スライムちゃんの敵討ち
森を目指すのは容易かった。スライムがいたという森の方向からは話にあったように火がつけられ、森の中から煙があがっていた。
すでに火は消えてはいたようだが、煙のあがる森の中には何人もの人間の姿が見える。
指揮を執る男が一人、その後ろには剣を腰に下げた男女が列を為して森を進んでいる。
「あいつらがやったのかな?」
「恐らく。あの指揮をとる男は魔法使いだと思われます。きっとあの男が森に火を放ち、他の人間たちが刃を振るったのでしょう」
「よし、ぶち殺そう」
列の前に着地すると、急に現れた魔剣を手にしたメルルとサキュバスに指揮をとっていた男は杖を振りかざした。
「何者だ貴様たちは!?」
「森を焼いてスライムを殺したのはあなたたち?」
「貴様スライムの仲間か!」
「やっぱりアナタたちなんだ。じゃぁ、全員ぶち殺すね」
「貴様やはり魔族の仲間か!食らえ!ファイアーボール!」
杖の先から火球がメルル向かって発射された。向かってくる火球を魔剣で一振りで消滅させると、男向かって切っ先を向けた。
この男が森を焼いた。そう確信した。
「何故森を焼いたの?」
「この森は王の森!お前たち魔族が蔓延らぬようにここに町を築くためのことだ」
「後ろの人たちは?」
「彼らは未来の冒険者見習いだ。この森は弱いスライムが多いからな。実戦に向けた練習には丁度いいのさ」
突き出した切っ先が残像を描きながら横に払われた。
斬撃が発生し、男は杖ごと切り裂かれると胴体に大きな裂傷を受けて鮮血を散らした。
ドサリと男の身体が血を滲ませながら地面に倒れる。
後ろに控えていた冒険者見習いたちは一撃で男がやられたのを見ると、顔を恐怖に引きつらせて逃げ出した。
メルルは腹の中に怒りが煮えて仕方なかった。
この森は王の森?町を築くために森を燃やす?冒険者のためにスライムを犠牲にする?
そのどれもが理不尽で自分勝手だ。
一人斬っただけでは物足りないと、メルルは冒険者見習いを追いかけた。
「ひぃぃぃ!助けてくれぇ!」
「スライム殺しといて自分は助かろうなんて、どうかしてるわ」
追いついた最初の一人を切り捨てた。
まだ見習いとあって剣を抜くこともせずに斬撃に倒れる。
「サキュバス!上空から逃げる人間を見つけて!一人も逃がすな!」
「はい魔王様!」
城内ではそこまでだが、戦場に出るとカリスマ性を出すメルルにサキュバスは胸をキュンキュンさせて仕方なかった。
女ではあるが、その顔は魔王らしく威厳がある。
命令されただけでサキュバスは魔王に惚れ惚れとして顔を恍惚させた。
上空に舞い上がると散り散りになった人間を捉える。
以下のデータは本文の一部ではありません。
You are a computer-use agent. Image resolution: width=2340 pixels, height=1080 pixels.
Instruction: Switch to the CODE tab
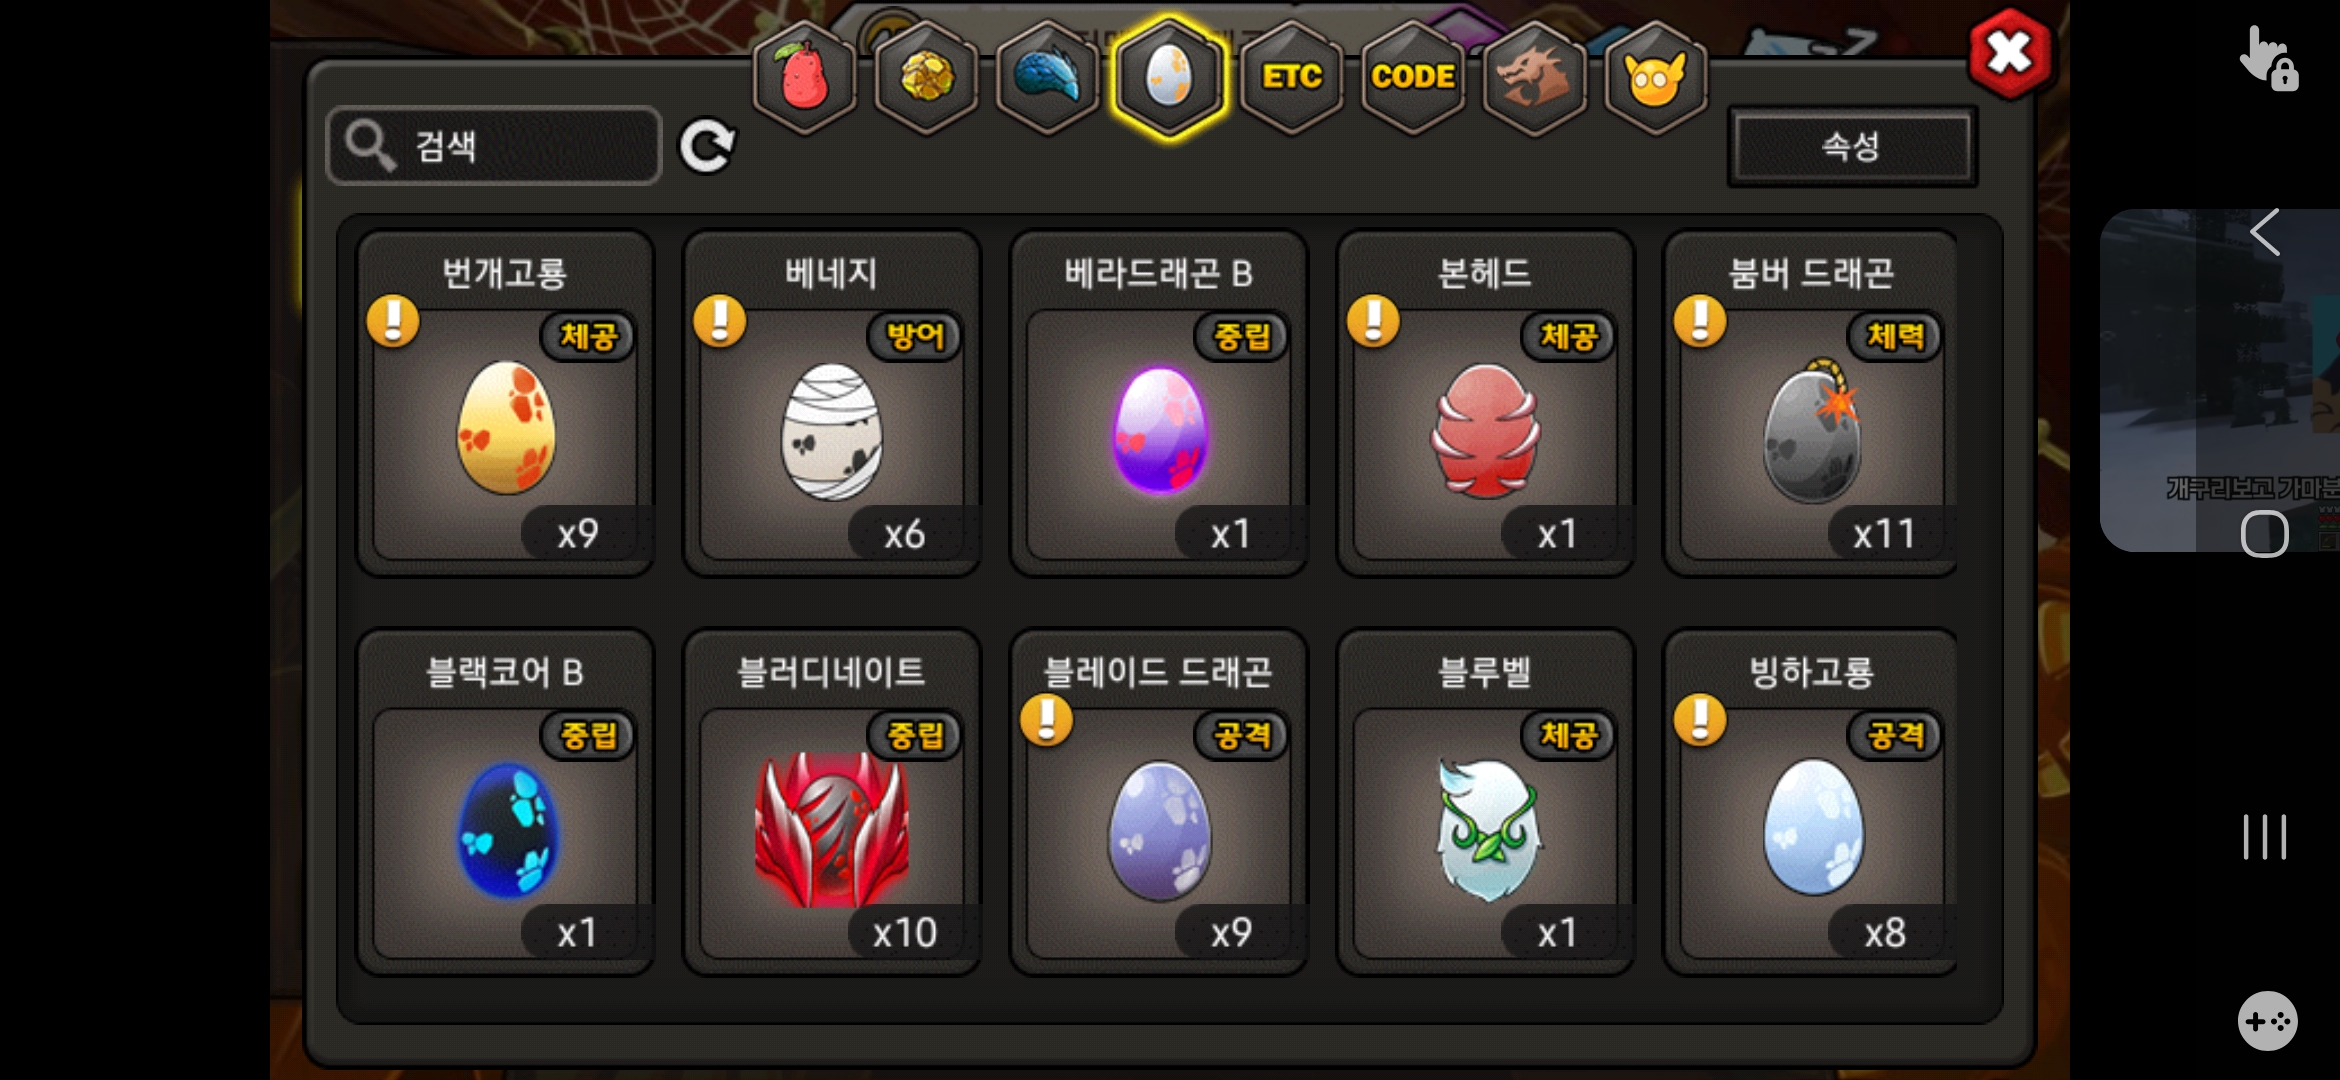pos(1412,77)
森に慣れていないのか見習い冒険者たちは逃げるのが遅い。
「魔王様!東に二人、西に三人逃げています!」
「東は任せる!私は西の三人を倒す!」
「かしこまりました!」
一気に東側の空へ飛び立つと手に鎌を携えて、見習い冒険者の元へ急降下した。
蝶のように舞い、蟷螂のように捕らえる。
上空からの急襲に見習い冒険者はサキュバスに気づくこともなく、刃に倒れた。
西へ向かったメルルもすぐに追いつくと、勢いを落とさずに追い抜き様に一人を斬り捨てた。
残った二人もすぐに見つけると、逃げる背中向かって魔剣を突き立てる。
緑に萌えるはずの森には煙の臭いと血の赤が滲んでいた。